*What you are asked to do*. Exact duplicates of all the records are needed.

══ Exercise data

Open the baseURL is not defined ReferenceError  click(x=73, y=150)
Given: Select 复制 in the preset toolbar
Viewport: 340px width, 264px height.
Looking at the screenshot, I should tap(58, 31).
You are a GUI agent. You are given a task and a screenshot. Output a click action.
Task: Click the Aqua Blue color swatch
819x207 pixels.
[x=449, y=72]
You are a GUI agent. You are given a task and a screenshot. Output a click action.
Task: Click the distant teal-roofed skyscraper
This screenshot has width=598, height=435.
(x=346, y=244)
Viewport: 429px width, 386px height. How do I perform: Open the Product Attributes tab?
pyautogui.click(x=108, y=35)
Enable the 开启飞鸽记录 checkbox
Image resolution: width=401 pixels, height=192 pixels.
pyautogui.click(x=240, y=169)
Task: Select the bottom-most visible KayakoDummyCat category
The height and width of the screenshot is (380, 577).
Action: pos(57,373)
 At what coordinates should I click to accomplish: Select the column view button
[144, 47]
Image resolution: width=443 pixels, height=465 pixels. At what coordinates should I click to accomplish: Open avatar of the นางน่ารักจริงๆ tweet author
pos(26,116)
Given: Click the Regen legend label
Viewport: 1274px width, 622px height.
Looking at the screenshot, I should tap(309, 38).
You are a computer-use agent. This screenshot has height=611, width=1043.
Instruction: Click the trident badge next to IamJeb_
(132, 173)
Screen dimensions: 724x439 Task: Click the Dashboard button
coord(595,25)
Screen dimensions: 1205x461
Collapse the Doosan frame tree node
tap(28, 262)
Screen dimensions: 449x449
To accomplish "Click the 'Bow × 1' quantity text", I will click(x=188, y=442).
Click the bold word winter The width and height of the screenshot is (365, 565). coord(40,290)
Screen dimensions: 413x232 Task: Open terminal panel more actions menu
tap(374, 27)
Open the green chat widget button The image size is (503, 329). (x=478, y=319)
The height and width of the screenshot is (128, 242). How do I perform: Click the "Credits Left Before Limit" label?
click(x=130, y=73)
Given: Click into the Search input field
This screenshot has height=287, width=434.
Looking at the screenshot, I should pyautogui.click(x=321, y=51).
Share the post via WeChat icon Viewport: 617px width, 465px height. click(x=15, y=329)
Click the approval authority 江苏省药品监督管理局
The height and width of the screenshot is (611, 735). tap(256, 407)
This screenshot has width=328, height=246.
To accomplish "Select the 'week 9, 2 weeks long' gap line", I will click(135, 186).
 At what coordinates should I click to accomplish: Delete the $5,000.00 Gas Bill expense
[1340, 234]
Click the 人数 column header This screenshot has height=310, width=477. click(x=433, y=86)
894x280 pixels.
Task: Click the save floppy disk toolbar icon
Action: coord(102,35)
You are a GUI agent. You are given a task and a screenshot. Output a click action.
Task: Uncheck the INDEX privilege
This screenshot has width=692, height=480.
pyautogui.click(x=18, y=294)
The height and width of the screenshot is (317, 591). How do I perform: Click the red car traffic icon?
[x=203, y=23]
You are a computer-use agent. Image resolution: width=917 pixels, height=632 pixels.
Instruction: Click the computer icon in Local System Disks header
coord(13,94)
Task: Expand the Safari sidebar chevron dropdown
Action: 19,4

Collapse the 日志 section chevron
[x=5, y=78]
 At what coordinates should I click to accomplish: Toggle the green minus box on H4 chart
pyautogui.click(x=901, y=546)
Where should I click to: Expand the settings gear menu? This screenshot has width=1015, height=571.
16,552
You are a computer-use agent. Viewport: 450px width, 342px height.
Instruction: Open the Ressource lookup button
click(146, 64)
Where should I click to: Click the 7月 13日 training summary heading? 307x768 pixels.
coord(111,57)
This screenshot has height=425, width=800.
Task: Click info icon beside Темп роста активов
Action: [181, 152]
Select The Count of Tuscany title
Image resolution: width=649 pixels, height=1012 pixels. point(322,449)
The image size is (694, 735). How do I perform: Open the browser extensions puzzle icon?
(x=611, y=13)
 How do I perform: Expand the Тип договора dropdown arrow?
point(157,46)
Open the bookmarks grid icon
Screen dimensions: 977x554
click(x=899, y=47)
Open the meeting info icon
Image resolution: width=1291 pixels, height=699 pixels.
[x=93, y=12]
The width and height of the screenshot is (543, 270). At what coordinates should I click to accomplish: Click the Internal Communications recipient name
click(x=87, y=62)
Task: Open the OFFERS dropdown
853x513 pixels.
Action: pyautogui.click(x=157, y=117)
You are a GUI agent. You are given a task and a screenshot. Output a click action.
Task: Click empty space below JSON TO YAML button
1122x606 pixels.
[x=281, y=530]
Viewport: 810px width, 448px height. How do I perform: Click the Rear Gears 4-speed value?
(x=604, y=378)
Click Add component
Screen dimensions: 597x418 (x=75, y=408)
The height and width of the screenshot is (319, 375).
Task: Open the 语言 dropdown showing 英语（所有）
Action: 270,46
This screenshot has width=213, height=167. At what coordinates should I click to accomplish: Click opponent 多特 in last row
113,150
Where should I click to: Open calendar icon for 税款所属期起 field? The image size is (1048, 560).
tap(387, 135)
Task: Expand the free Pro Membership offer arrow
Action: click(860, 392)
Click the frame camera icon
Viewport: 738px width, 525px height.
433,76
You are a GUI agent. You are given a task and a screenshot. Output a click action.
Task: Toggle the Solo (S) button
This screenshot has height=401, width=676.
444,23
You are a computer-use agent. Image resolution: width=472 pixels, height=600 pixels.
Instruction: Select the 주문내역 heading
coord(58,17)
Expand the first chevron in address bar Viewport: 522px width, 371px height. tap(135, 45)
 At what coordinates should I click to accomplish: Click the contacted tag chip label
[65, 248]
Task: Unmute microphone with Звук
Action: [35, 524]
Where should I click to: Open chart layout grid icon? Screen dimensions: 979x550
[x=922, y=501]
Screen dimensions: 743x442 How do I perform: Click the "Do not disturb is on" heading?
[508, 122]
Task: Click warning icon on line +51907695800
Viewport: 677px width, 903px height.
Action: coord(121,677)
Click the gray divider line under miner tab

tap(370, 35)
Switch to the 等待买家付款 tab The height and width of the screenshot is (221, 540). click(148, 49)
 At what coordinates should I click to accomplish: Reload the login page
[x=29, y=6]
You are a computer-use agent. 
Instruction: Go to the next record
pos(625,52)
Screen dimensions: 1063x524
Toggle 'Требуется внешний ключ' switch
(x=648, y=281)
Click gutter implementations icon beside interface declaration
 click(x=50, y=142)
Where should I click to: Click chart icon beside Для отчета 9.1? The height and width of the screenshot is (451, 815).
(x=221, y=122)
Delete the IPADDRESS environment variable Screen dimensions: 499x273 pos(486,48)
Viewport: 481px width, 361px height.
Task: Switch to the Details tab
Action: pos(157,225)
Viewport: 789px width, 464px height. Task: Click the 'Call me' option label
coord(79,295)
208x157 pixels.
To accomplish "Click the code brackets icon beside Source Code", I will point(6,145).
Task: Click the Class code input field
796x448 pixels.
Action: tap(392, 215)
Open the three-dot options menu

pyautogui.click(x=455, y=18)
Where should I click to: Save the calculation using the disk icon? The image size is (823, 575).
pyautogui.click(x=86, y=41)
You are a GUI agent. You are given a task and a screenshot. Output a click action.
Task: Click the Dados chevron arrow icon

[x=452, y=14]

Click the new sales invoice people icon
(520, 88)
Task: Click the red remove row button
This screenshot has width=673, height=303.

════

*Solution to this problem*.
Open the baseURL is not defined ReferenceError  click(x=73, y=150)
Given: Select 复制 in the preset toolbar
Viewport: 340px width, 264px height.
Looking at the screenshot, I should tap(58, 31).
You are a GUI agent. You are given a task and a screenshot. Output a click action.
Task: Click the Aqua Blue color swatch
819x207 pixels.
[x=449, y=72]
You are a GUI agent. You are given a task and a screenshot. Output a click action.
Task: Click the distant teal-roofed skyscraper
This screenshot has width=598, height=435.
(x=346, y=244)
Viewport: 429px width, 386px height. How do I perform: Open the Product Attributes tab?
pyautogui.click(x=108, y=35)
Enable the 开启飞鸽记录 checkbox
Image resolution: width=401 pixels, height=192 pixels.
pyautogui.click(x=240, y=169)
Task: Select the bottom-most visible KayakoDummyCat category
The height and width of the screenshot is (380, 577).
Action: pos(57,373)
 At what coordinates should I click to accomplish: Select the column view button
[144, 47]
Image resolution: width=443 pixels, height=465 pixels. At what coordinates should I click to accomplish: Open avatar of the นางน่ารักจริงๆ tweet author
pos(26,116)
Given: Click the Regen legend label
Viewport: 1274px width, 622px height.
Looking at the screenshot, I should tap(309, 38).
You are a computer-use agent. This screenshot has height=611, width=1043.
Instruction: Click the trident badge next to IamJeb_
(132, 173)
Screen dimensions: 724x439 Task: Click the Dashboard button
coord(595,25)
Screen dimensions: 1205x461
Collapse the Doosan frame tree node
tap(28, 262)
Screen dimensions: 449x449
To accomplish "Click the 'Bow × 1' quantity text", I will click(x=188, y=442).
Click the bold word winter The width and height of the screenshot is (365, 565). coord(40,290)
Screen dimensions: 413x232 Task: Open terminal panel more actions menu
tap(374, 27)
Open the green chat widget button The image size is (503, 329). (x=478, y=319)
The height and width of the screenshot is (128, 242). How do I perform: Click the "Credits Left Before Limit" label?
click(x=130, y=73)
Given: Click into the Search input field
This screenshot has height=287, width=434.
Looking at the screenshot, I should pyautogui.click(x=321, y=51).
Share the post via WeChat icon Viewport: 617px width, 465px height. click(x=15, y=329)
Click the approval authority 江苏省药品监督管理局
The height and width of the screenshot is (611, 735). tap(256, 407)
This screenshot has width=328, height=246.
To accomplish "Select the 'week 9, 2 weeks long' gap line", I will click(135, 186).
 At what coordinates should I click to accomplish: Delete the $5,000.00 Gas Bill expense
[1340, 234]
Click the 人数 column header This screenshot has height=310, width=477. click(x=433, y=86)
894x280 pixels.
Task: Click the save floppy disk toolbar icon
Action: coord(102,35)
You are a GUI agent. You are given a task and a screenshot. Output a click action.
Task: Uncheck the INDEX privilege
This screenshot has width=692, height=480.
pyautogui.click(x=18, y=294)
The height and width of the screenshot is (317, 591). How do I perform: Click the red car traffic icon?
[x=203, y=23]
You are a computer-use agent. Image resolution: width=917 pixels, height=632 pixels.
Instruction: Click the computer icon in Local System Disks header
coord(13,94)
Task: Expand the Safari sidebar chevron dropdown
Action: 19,4

Collapse the 日志 section chevron
[x=5, y=78]
 At what coordinates should I click to accomplish: Toggle the green minus box on H4 chart
pyautogui.click(x=901, y=546)
Where should I click to: Expand the settings gear menu? This screenshot has width=1015, height=571.
16,552
You are a computer-use agent. Viewport: 450px width, 342px height.
Instruction: Open the Ressource lookup button
click(146, 64)
Where should I click to: Click the 7月 13日 training summary heading? 307x768 pixels.
coord(111,57)
This screenshot has height=425, width=800.
Task: Click info icon beside Темп роста активов
Action: [181, 152]
Select The Count of Tuscany title
Image resolution: width=649 pixels, height=1012 pixels. point(322,449)
The image size is (694, 735). How do I perform: Open the browser extensions puzzle icon?
(x=611, y=13)
 How do I perform: Expand the Тип договора dropdown arrow?
point(157,46)
Open the bookmarks grid icon
Screen dimensions: 977x554
click(x=899, y=47)
Open the meeting info icon
Image resolution: width=1291 pixels, height=699 pixels.
[x=93, y=12]
The width and height of the screenshot is (543, 270). At what coordinates should I click to accomplish: Click the Internal Communications recipient name
click(x=87, y=62)
Task: Open the OFFERS dropdown
853x513 pixels.
Action: pyautogui.click(x=157, y=117)
You are a GUI agent. You are given a task and a screenshot. Output a click action.
Task: Click empty space below JSON TO YAML button
1122x606 pixels.
[x=281, y=530]
Viewport: 810px width, 448px height. How do I perform: Click the Rear Gears 4-speed value?
(x=604, y=378)
Click Add component
Screen dimensions: 597x418 (x=75, y=408)
The height and width of the screenshot is (319, 375).
Task: Open the 语言 dropdown showing 英语（所有）
Action: 270,46
This screenshot has width=213, height=167. At what coordinates should I click to accomplish: Click opponent 多特 in last row
113,150
Where should I click to: Open calendar icon for 税款所属期起 field? The image size is (1048, 560).
tap(387, 135)
Task: Expand the free Pro Membership offer arrow
Action: click(860, 392)
Click the frame camera icon
Viewport: 738px width, 525px height.
433,76
You are a GUI agent. You are given a task and a screenshot. Output a click action.
Task: Toggle the Solo (S) button
This screenshot has height=401, width=676.
444,23
You are a computer-use agent. Image resolution: width=472 pixels, height=600 pixels.
Instruction: Select the 주문내역 heading
coord(58,17)
Expand the first chevron in address bar Viewport: 522px width, 371px height. tap(135, 45)
 At what coordinates should I click to accomplish: Click the contacted tag chip label
[65, 248]
Task: Unmute microphone with Звук
Action: [35, 524]
Where should I click to: Open chart layout grid icon? Screen dimensions: 979x550
[x=922, y=501]
Screen dimensions: 743x442 How do I perform: Click the "Do not disturb is on" heading?
[508, 122]
Task: Click warning icon on line +51907695800
Viewport: 677px width, 903px height.
Action: coord(121,677)
Click the gray divider line under miner tab

tap(370, 35)
Switch to the 等待买家付款 tab The height and width of the screenshot is (221, 540). click(148, 49)
 At what coordinates should I click to accomplish: Reload the login page
[x=29, y=6]
You are a computer-use agent. 
Instruction: Go to the next record
pos(625,52)
Screen dimensions: 1063x524
Toggle 'Требуется внешний ключ' switch
(x=648, y=281)
Click gutter implementations icon beside interface declaration
 click(x=50, y=142)
Where should I click to: Click chart icon beside Для отчета 9.1? The height and width of the screenshot is (451, 815).
(x=221, y=122)
Delete the IPADDRESS environment variable Screen dimensions: 499x273 pos(486,48)
Viewport: 481px width, 361px height.
Task: Switch to the Details tab
Action: pos(157,225)
Viewport: 789px width, 464px height. Task: Click the 'Call me' option label
coord(79,295)
208x157 pixels.
To accomplish "Click the code brackets icon beside Source Code", I will point(6,145).
Task: Click the Class code input field
796x448 pixels.
Action: tap(392, 215)
Open the three-dot options menu

pyautogui.click(x=455, y=18)
Where should I click to: Save the calculation using the disk icon? The image size is (823, 575).
pyautogui.click(x=86, y=41)
You are a GUI agent. You are given a task and a screenshot. Output a click action.
Task: Click the Dados chevron arrow icon

[x=452, y=14]

Click the new sales invoice people icon
(520, 88)
Task: Click the red remove row button
This screenshot has width=673, height=303.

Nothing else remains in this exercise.